Rows of pointing data
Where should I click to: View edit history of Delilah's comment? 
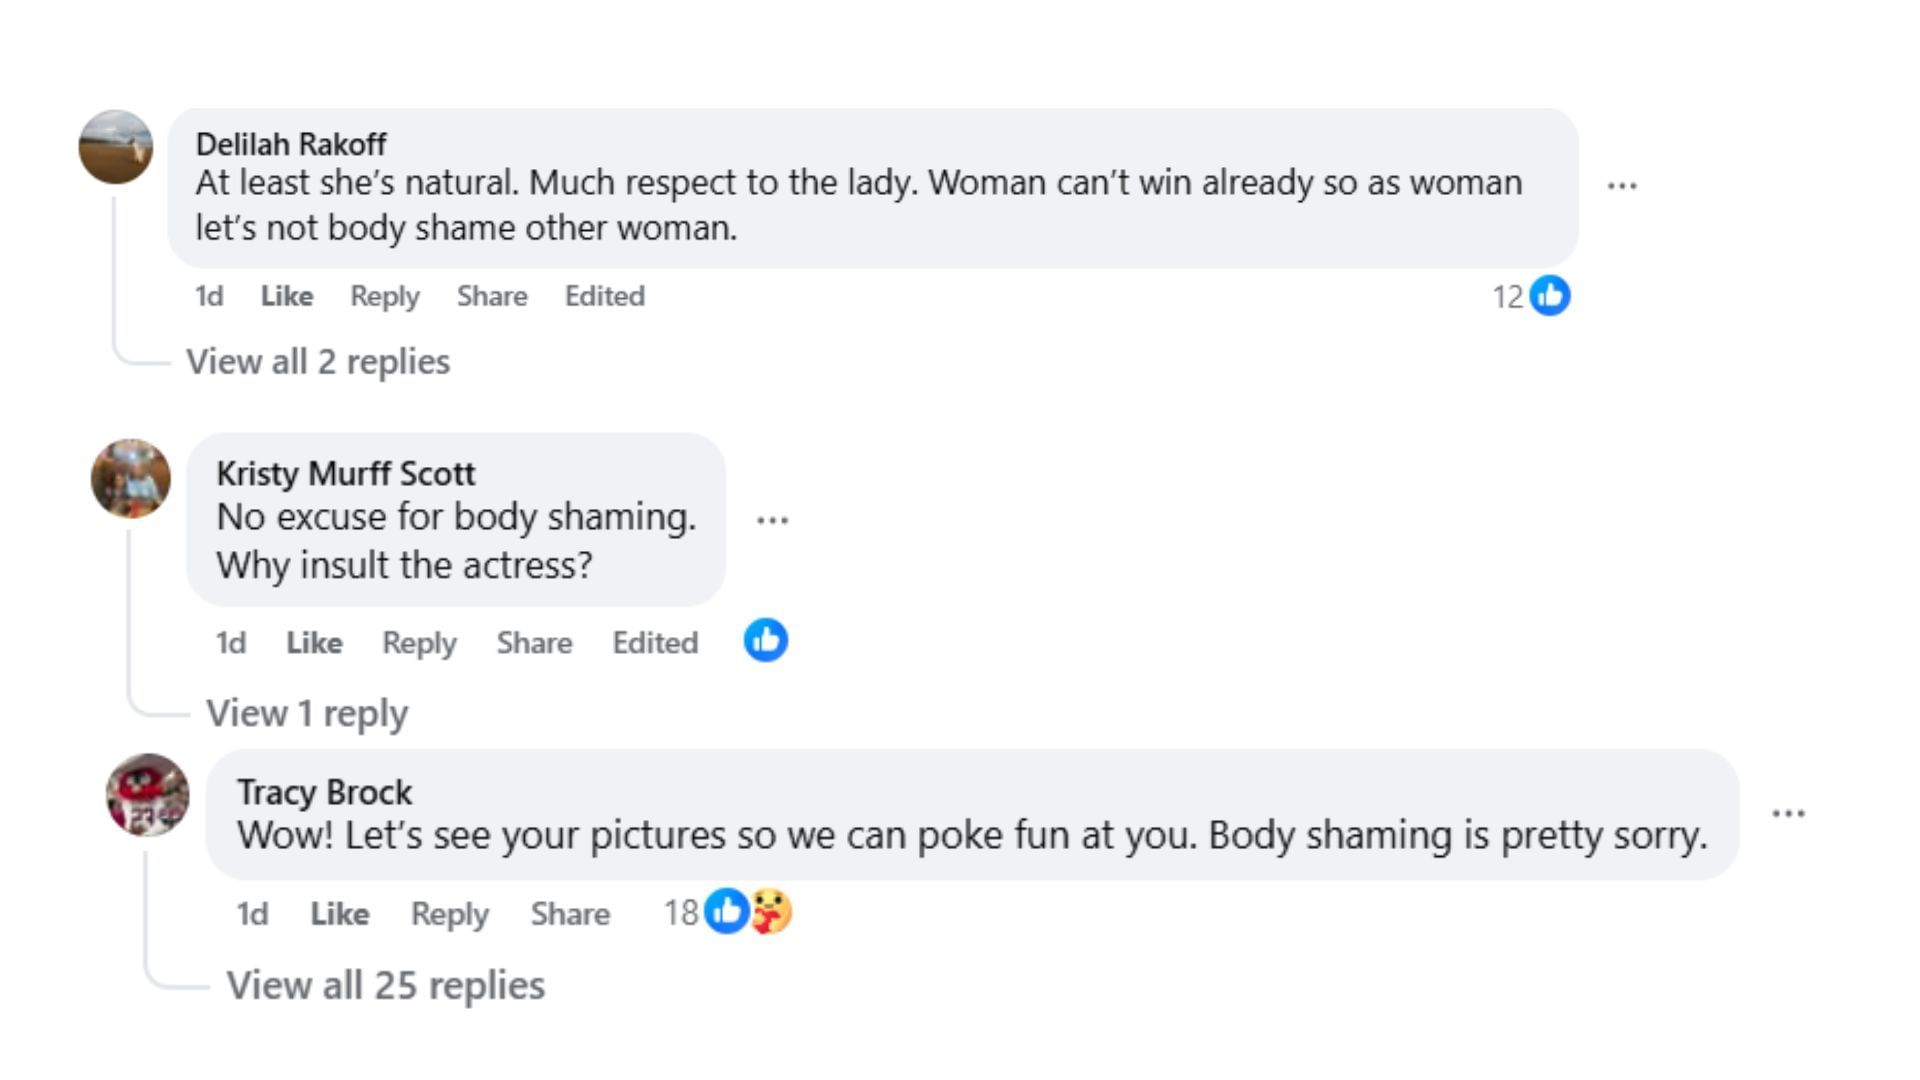(605, 297)
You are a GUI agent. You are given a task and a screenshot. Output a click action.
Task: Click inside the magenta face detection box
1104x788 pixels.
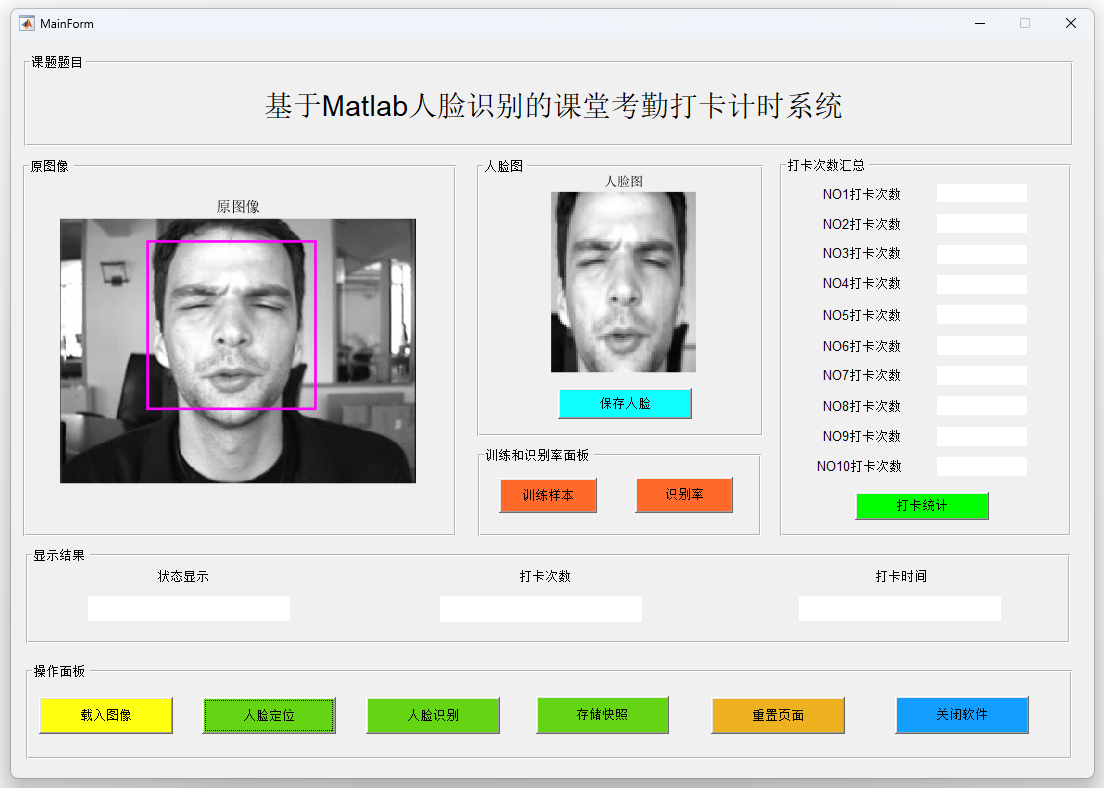click(232, 324)
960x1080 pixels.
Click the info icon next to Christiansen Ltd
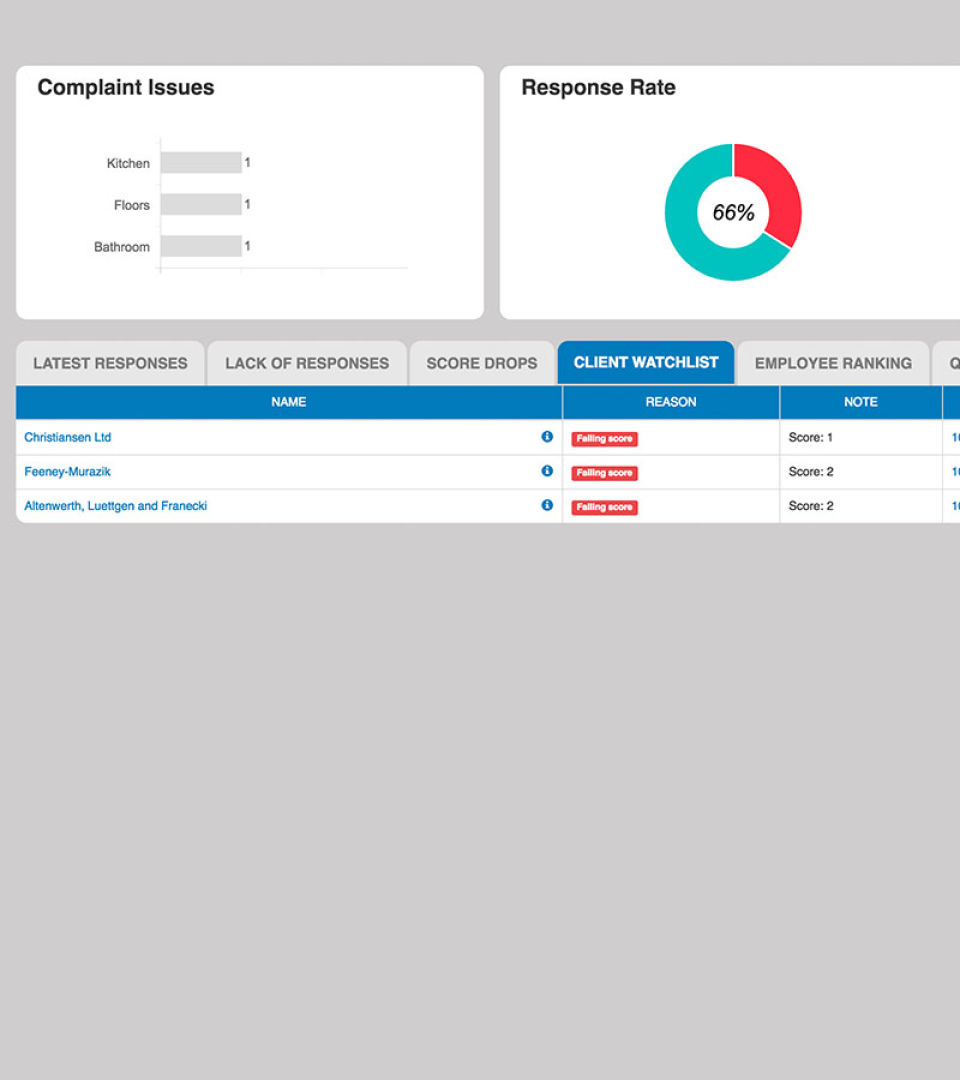point(547,437)
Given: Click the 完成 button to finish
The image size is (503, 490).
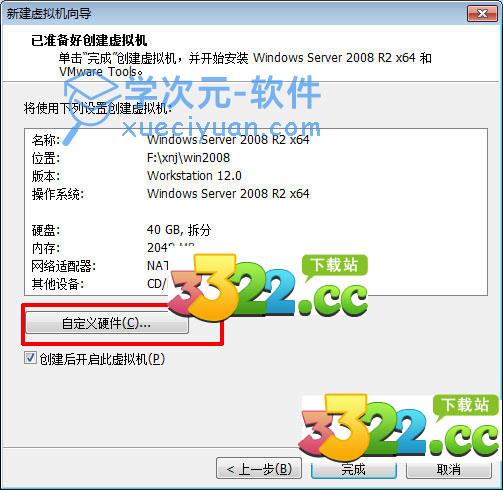Looking at the screenshot, I should point(353,469).
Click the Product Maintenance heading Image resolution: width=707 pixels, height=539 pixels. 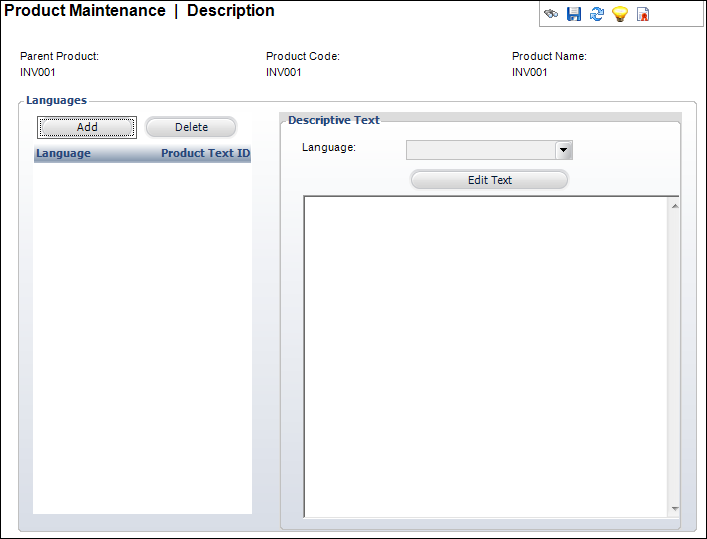coord(85,11)
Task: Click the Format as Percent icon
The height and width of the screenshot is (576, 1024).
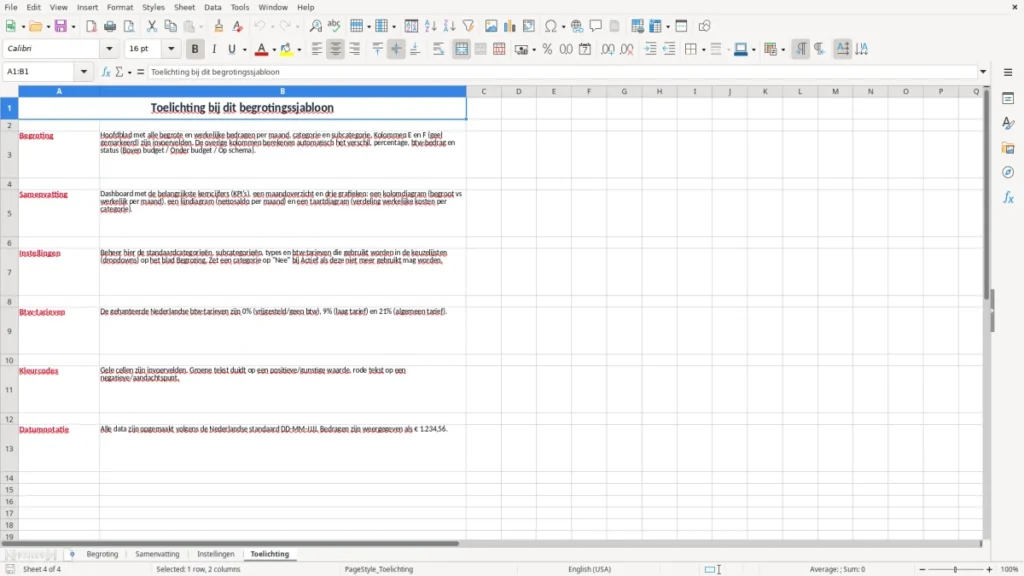Action: (x=547, y=49)
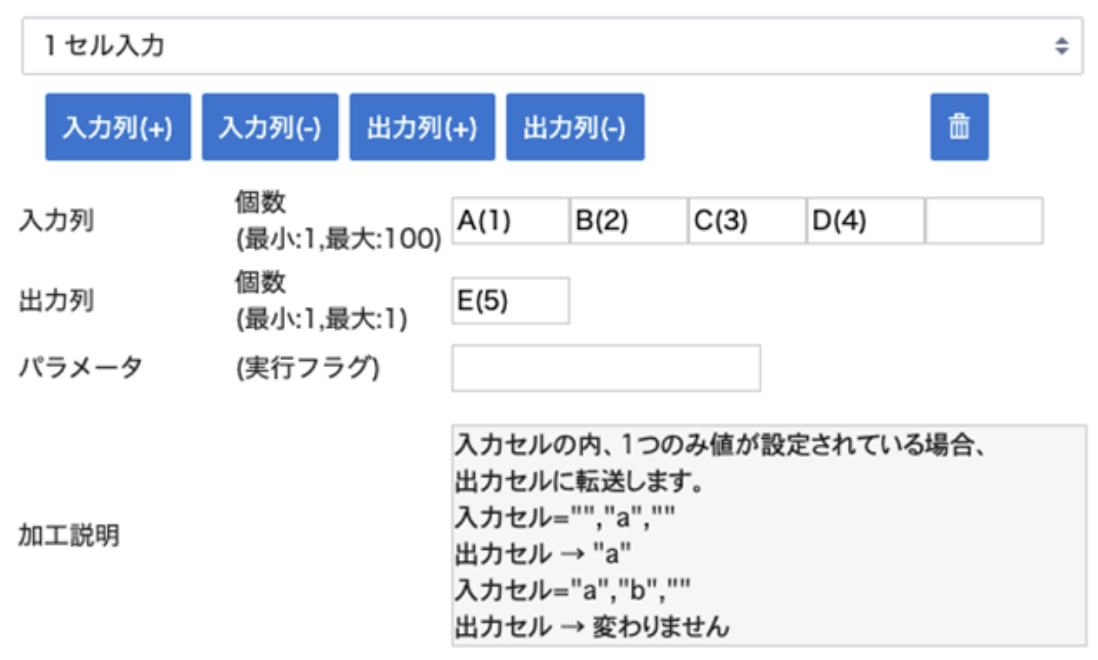Add an output column with 出力列(+)

click(422, 128)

Requirement: Convert the records, from the line with "Task: Click the Format as Percent icon" up to and including the final line, into a Markdown table with the columns "Row" and "Line", skipping blank lines and leaving out the pictures.

Task answer:
| Row | Line |
|---|---|
| 1 | Task: Click the Format as Percent icon |
| 2 | The height and width of the screenshot is (576, 1024). |
| 3 | Action: (x=547, y=49) |
| 4 | Add an output column with 出力列(+) |
| 5 | click(422, 128) |